··· Data section
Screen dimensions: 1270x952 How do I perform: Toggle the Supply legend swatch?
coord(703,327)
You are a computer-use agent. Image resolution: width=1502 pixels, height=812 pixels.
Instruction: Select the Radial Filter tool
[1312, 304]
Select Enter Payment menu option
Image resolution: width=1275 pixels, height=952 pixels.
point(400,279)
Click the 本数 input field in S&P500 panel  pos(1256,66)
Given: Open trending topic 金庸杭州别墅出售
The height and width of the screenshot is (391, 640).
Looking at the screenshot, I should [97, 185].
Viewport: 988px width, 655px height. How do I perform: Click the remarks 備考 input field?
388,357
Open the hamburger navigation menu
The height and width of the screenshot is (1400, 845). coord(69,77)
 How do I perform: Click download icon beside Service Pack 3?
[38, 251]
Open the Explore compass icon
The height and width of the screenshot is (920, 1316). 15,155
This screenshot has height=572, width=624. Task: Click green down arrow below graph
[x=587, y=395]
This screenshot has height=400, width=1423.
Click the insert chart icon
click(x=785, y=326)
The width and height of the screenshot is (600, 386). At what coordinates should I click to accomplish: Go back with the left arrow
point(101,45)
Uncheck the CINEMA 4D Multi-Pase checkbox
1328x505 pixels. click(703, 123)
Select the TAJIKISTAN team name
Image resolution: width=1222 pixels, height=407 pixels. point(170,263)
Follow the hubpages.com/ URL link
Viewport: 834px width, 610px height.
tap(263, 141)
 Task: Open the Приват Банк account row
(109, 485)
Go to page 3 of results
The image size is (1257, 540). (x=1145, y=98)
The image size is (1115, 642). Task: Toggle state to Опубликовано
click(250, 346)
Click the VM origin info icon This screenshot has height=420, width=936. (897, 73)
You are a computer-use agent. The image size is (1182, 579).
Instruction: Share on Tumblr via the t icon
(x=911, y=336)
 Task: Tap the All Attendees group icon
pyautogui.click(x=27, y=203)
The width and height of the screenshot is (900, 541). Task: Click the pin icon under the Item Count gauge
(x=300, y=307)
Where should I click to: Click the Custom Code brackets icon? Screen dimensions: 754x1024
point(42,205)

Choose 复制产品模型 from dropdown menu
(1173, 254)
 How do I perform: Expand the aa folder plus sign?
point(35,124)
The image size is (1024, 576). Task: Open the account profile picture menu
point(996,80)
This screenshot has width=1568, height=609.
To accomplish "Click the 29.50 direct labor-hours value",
······
**Work to do**
Rewrite all the lines above, substituting "button" for every occurrence of "icon" and keeping everything else the same.

**Solution to this task**
Screen dimensions: 1270x952 How do I perform: Toggle the Supply legend swatch?
coord(703,327)
You are a computer-use agent. Image resolution: width=1502 pixels, height=812 pixels.
Instruction: Select the Radial Filter tool
[1312, 304]
Select Enter Payment menu option
Image resolution: width=1275 pixels, height=952 pixels.
point(400,279)
Click the 本数 input field in S&P500 panel  pos(1256,66)
Given: Open trending topic 金庸杭州别墅出售
The height and width of the screenshot is (391, 640).
Looking at the screenshot, I should [97, 185].
Viewport: 988px width, 655px height. How do I perform: Click the remarks 備考 input field?
388,357
Open the hamburger navigation menu
The height and width of the screenshot is (1400, 845). coord(69,77)
 How do I perform: Click download button beside Service Pack 3?
[38, 251]
Open the Explore compass button
The height and width of the screenshot is (920, 1316). 15,155
This screenshot has height=572, width=624. Task: Click green down arrow below graph
[x=587, y=395]
This screenshot has height=400, width=1423.
Click the insert chart button
click(x=785, y=326)
The width and height of the screenshot is (600, 386). At what coordinates should I click to accomplish: Go back with the left arrow
point(101,45)
Uncheck the CINEMA 4D Multi-Pase checkbox
1328x505 pixels. click(703, 123)
Select the TAJIKISTAN team name
Image resolution: width=1222 pixels, height=407 pixels. point(170,263)
Follow the hubpages.com/ URL link
Viewport: 834px width, 610px height.
tap(263, 141)
 Task: Open the Приват Банк account row
(109, 485)
Go to page 3 of results
The image size is (1257, 540). (x=1145, y=98)
The image size is (1115, 642). Task: Toggle state to Опубликовано
click(250, 346)
Click the VM origin info button This screenshot has height=420, width=936. (897, 73)
You are a computer-use agent. The image size is (1182, 579).
Instruction: Share on Tumblr via the t button
(x=911, y=336)
 Task: Tap the All Attendees group button
pyautogui.click(x=27, y=203)
The width and height of the screenshot is (900, 541). Task: Click the pin button under the Item Count gauge
(x=300, y=307)
Where should I click to: Click the Custom Code brackets button? Screen dimensions: 754x1024
point(42,205)

Choose 复制产品模型 from dropdown menu
(1173, 254)
 How do I perform: Expand the aa folder plus sign?
point(35,124)
The image size is (1024, 576). Task: Open the account profile picture menu
point(996,80)
This screenshot has width=1568, height=609.
To accomplish "Click the 29.50 direct labor-hours value",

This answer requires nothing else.